● EXERCISE AIM:
Each record beneath this line is to be copied exactly.

● DATA:
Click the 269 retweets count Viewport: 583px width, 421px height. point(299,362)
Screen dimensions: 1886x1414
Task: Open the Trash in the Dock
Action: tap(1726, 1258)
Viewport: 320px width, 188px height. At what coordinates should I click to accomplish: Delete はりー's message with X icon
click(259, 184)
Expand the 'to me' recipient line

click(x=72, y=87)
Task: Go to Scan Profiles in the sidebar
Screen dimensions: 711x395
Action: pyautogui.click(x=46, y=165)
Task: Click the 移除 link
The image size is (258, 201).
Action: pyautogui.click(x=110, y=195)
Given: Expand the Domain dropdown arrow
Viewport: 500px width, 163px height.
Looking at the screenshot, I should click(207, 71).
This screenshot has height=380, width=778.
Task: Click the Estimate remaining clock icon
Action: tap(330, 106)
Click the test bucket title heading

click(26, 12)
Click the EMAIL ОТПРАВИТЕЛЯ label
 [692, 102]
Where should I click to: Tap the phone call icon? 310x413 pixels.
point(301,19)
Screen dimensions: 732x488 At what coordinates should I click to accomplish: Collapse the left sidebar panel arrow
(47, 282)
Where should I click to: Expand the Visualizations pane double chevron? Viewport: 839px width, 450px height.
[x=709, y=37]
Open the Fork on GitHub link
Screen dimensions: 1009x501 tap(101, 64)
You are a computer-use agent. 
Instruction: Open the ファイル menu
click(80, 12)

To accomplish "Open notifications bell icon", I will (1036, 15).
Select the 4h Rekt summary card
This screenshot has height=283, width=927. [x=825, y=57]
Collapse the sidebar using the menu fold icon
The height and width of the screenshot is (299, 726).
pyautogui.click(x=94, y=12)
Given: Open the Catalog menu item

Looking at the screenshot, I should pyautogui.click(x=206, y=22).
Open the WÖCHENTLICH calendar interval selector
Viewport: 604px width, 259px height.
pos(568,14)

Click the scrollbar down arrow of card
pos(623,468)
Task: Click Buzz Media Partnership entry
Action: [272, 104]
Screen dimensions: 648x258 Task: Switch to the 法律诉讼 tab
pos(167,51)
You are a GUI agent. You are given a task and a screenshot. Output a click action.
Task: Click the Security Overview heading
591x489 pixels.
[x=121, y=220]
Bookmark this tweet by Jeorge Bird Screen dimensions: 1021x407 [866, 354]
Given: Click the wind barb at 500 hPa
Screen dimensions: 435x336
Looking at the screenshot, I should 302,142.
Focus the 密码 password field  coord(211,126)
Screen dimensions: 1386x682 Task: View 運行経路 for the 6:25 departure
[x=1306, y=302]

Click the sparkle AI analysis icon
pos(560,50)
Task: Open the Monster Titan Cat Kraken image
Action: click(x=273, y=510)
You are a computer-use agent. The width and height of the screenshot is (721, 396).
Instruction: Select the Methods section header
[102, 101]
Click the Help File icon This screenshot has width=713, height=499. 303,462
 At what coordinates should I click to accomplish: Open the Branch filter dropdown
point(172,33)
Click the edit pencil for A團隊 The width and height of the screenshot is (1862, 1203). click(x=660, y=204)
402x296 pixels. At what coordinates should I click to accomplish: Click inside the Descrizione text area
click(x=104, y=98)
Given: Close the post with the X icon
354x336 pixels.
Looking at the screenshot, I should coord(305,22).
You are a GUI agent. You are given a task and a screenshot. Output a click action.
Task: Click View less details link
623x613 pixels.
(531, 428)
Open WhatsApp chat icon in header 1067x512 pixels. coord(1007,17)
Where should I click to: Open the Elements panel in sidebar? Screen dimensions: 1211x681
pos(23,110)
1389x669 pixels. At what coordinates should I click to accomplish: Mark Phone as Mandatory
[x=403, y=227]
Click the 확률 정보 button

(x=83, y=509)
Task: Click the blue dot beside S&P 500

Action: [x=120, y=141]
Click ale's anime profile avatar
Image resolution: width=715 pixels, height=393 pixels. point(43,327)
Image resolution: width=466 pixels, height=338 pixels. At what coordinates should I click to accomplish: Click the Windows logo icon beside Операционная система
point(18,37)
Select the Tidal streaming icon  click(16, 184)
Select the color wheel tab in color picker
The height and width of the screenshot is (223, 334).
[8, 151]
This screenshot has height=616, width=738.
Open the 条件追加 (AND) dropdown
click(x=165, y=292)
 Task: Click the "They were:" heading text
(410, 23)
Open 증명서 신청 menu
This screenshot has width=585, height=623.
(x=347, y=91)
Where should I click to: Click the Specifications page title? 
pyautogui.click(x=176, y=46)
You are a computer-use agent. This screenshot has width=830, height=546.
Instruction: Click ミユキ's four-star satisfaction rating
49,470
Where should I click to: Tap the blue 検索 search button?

● SOLUTION TO THIS PROBLEM:
Click the 269 retweets count Viewport: 583px width, 421px height. point(299,362)
Screen dimensions: 1886x1414
Task: Open the Trash in the Dock
Action: tap(1726, 1258)
Viewport: 320px width, 188px height. At what coordinates should I click to accomplish: Delete はりー's message with X icon
click(259, 184)
Expand the 'to me' recipient line

click(x=72, y=87)
Task: Go to Scan Profiles in the sidebar
Screen dimensions: 711x395
Action: pyautogui.click(x=46, y=165)
Task: Click the 移除 link
The image size is (258, 201).
Action: pyautogui.click(x=110, y=195)
Given: Expand the Domain dropdown arrow
Viewport: 500px width, 163px height.
Looking at the screenshot, I should click(207, 71).
This screenshot has height=380, width=778.
Task: Click the Estimate remaining clock icon
Action: tap(330, 106)
Click the test bucket title heading

click(26, 12)
Click the EMAIL ОТПРАВИТЕЛЯ label
 [692, 102]
Where should I click to: Tap the phone call icon? 310x413 pixels.
point(301,19)
Screen dimensions: 732x488 At what coordinates should I click to accomplish: Collapse the left sidebar panel arrow
(47, 282)
Where should I click to: Expand the Visualizations pane double chevron? Viewport: 839px width, 450px height.
[x=709, y=37]
Open the Fork on GitHub link
Screen dimensions: 1009x501 tap(101, 64)
You are a computer-use agent. 
Instruction: Open the ファイル menu
click(80, 12)

To accomplish "Open notifications bell icon", I will (1036, 15).
Select the 4h Rekt summary card
This screenshot has height=283, width=927. [x=825, y=57]
Collapse the sidebar using the menu fold icon
The height and width of the screenshot is (299, 726).
pyautogui.click(x=94, y=12)
Given: Open the Catalog menu item

Looking at the screenshot, I should pyautogui.click(x=206, y=22).
Open the WÖCHENTLICH calendar interval selector
Viewport: 604px width, 259px height.
pos(568,14)

Click the scrollbar down arrow of card
pos(623,468)
Task: Click Buzz Media Partnership entry
Action: [272, 104]
Screen dimensions: 648x258 Task: Switch to the 法律诉讼 tab
pos(167,51)
You are a GUI agent. You are given a task and a screenshot. Output a click action.
Task: Click the Security Overview heading
591x489 pixels.
[x=121, y=220]
Bookmark this tweet by Jeorge Bird Screen dimensions: 1021x407 [866, 354]
Given: Click the wind barb at 500 hPa
Screen dimensions: 435x336
Looking at the screenshot, I should 302,142.
Focus the 密码 password field  coord(211,126)
Screen dimensions: 1386x682 Task: View 運行経路 for the 6:25 departure
[x=1306, y=302]

Click the sparkle AI analysis icon
pos(560,50)
Task: Open the Monster Titan Cat Kraken image
Action: click(x=273, y=510)
You are a computer-use agent. The width and height of the screenshot is (721, 396).
Instruction: Select the Methods section header
[102, 101]
Click the Help File icon This screenshot has width=713, height=499. 303,462
 At what coordinates should I click to accomplish: Open the Branch filter dropdown
point(172,33)
Click the edit pencil for A團隊 The width and height of the screenshot is (1862, 1203). click(x=660, y=204)
402x296 pixels. At what coordinates should I click to accomplish: Click inside the Descrizione text area
click(x=104, y=98)
Given: Close the post with the X icon
354x336 pixels.
Looking at the screenshot, I should coord(305,22).
You are a GUI agent. You are given a task and a screenshot. Output a click action.
Task: Click View less details link
623x613 pixels.
(531, 428)
Open WhatsApp chat icon in header 1067x512 pixels. coord(1007,17)
Where should I click to: Open the Elements panel in sidebar? Screen dimensions: 1211x681
pos(23,110)
1389x669 pixels. At what coordinates should I click to accomplish: Mark Phone as Mandatory
[x=403, y=227]
Click the 확률 정보 button

(x=83, y=509)
Task: Click the blue dot beside S&P 500

Action: [x=120, y=141]
Click ale's anime profile avatar
Image resolution: width=715 pixels, height=393 pixels. point(43,327)
Image resolution: width=466 pixels, height=338 pixels. At what coordinates should I click to accomplish: Click the Windows logo icon beside Операционная система
point(18,37)
Select the Tidal streaming icon  click(16, 184)
Select the color wheel tab in color picker
The height and width of the screenshot is (223, 334).
[8, 151]
This screenshot has height=616, width=738.
Open the 条件追加 (AND) dropdown
click(x=165, y=292)
 Task: Click the "They were:" heading text
(410, 23)
Open 증명서 신청 menu
This screenshot has width=585, height=623.
(x=347, y=91)
Where should I click to: Click the Specifications page title? 
pyautogui.click(x=176, y=46)
You are a computer-use agent. This screenshot has width=830, height=546.
Instruction: Click ミユキ's four-star satisfaction rating
49,470
Where should I click to: Tap the blue 検索 search button?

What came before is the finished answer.